814 B.C. – Foundation of Carthage (+143)
957 B.C. – Start of Solomon’s Temple (+4)
961 B.C. – Start of Solomon’s reign (+40)
1001 B.C. – Start of David’s reign (+40)
1041 B.C. – Start of Saul’s reign(+c.450)
1491 B.C. – Moses ends his wanderings (+40)
1531 B.C. – The Commencement of the Exodus
The date of 1531 BC lies at the extreme end of the Exodus time-frame as ascribed by the 430-year sojurn of the Israelites in Egypt, which must have occurred between 1561-1531. This is several centuries before the conventional modern date for the Exodus, which was made on account of the mention in the Exodus of a store city called Rameses. The first of many pharoahs called Ramesses was crowned c.1300 BC, a date upon which a great many Egyptologists have anchored their search for the Exodus. The problem is a statue was found in recent years in a storage drawer in a Berlin museum, dated to 1350 BC, whose pedestal relief mentions ‘Israel,’ in conjunction with Canaan & Ashkelon. We shall look at the inscription in more detail soon, but for now let us accept the With the holy Hebrew Nation being founded after the Exodus, the Ramesses pharaohs are clearly precluded from the equasion.
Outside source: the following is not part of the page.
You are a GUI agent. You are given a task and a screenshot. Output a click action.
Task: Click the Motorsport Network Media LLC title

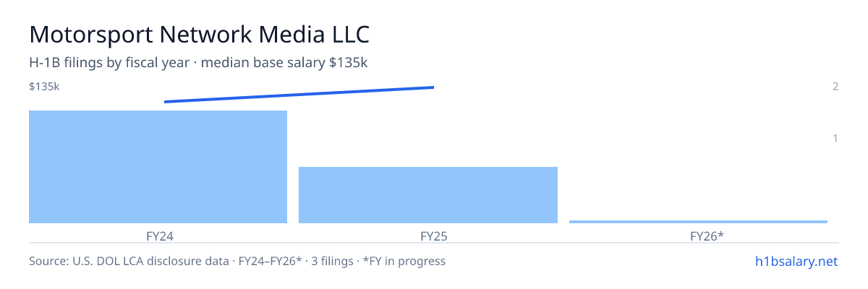click(x=200, y=34)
The key phrase in the Book of Acts is, ‘about the space of four hundred & fifty years,’ which allows us a little flexibility. There is also a grey area hovering around the date of the Solomon Temple, for ‘he began to build the house of the Lord,’ could mean an earlier moment than, ‘it was recorded that the temple was built by king Solomon.’ It is quite possible that the time spent building the Temple are missed out here, pushing the 1531 BC date back a few more years. All this leads us quite convincingly to the reign of Ahmose I, whose mummified remains have been carbon-dated to the mid-sixteenth century BC, coinciding perfectly with the end of his reign.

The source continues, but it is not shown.